Un rapporto pubblicato dagli Stati Uniti e dagli alleati Five Eyes rivela che hacker sostenuti da Pechino hanno avuto accesso a diverse infrastrutture critiche per almeno cinque anni. Erano pronti a un attacco in caso di conflitto aperto
Per almeno cinque anni hacker sostenuti dal governo cinese hanno avuto accesso a diverse infrastrutture critiche, pronti a condurre un attacco informatico potenzialmente distruttivo se i due Paesi dovessero entrare in guerra. È quanto si legge in un rapporto diffuso da sei agenzie statunitensi e dalle agenzie cyber dei Paesi alleati nella rete Five Eyes (Australia, Canada, Nuova Zelanda e Regno Unito).
La settimana scorsa Christopher Wray, direttore dell’Fbi, era stato ascoltato al Congresso e aveva definito il gruppo hacker cinese come “la minaccia più importante della nostra generazione”, impegnato a “ostacolare la capacità di mobilitazione delle nostre forze armate” nelle prime fasi di un conflitto anticipato su Taiwan, che la Cina rivendica come suo territorio.
Il documento diffuso mercoledì non cita le vittime, ma afferma che gli hacker “sponsorizzati dallo Stato della Repubblica popolare cinese” hanno preso di mira, negli Stati Uniti continentali e non continentali e nei loro territori, infrastrutture critiche. “Principalmente nei settori delle comunicazioni, dell’energia, dei sistemi di trasporto e dei sistemi di smaltimento delle acque reflue”. Una caratteristica della campagna di hacking è la furtività delle tattiche degli hacker, che rendono difficile alle vittime accorgersi della violazione.
Siamo davanti a un “cambiamento strategico”, recita il rapporto. Infatti, la scelta degli obiettivi e il modello di comportamento degli hacker “non sono coerenti con le tradizionali operazioni di spionaggio informatico o di raccolta di informazioni”, si legge. “Le agenzie statunitensi sono preoccupate per la possibilità che questi soggetti utilizzino il loro accesso alla rete per ottenere effetti dirompenti in caso di potenziali tensioni geopolitiche e/o conflitti militari”.

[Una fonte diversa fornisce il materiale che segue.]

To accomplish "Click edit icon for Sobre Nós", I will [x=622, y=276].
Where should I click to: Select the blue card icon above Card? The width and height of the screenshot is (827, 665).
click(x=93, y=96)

Il documento ha alcuni elementi inediti. È la prima indicazione pubblica che gli hacker cinesi hanno lavorato al progetto per così tanto tempo o che hanno ottenuto l’accesso per così tanti anni senza essere notati. Inoltre, gli Stati Uniti in genere non condannano le altre nazioni che utilizzano i loro servizi di intelligence per condurre azioni di cyber-spionaggio e non negano di essere coinvolti in queste attività.
Il documento contiene anche misure di mitigazione. Più, in generale, però, dovrebbe servire come invito all’azione per industria e governo a investire maggiormente nella sicurezza informatica. Questo, almeno, è l’auspicio degli addetti ai lavori davanti a queste attività cinesi in grado di provocare effetti distruttivi o dirompenti sulle infrastrutture critiche.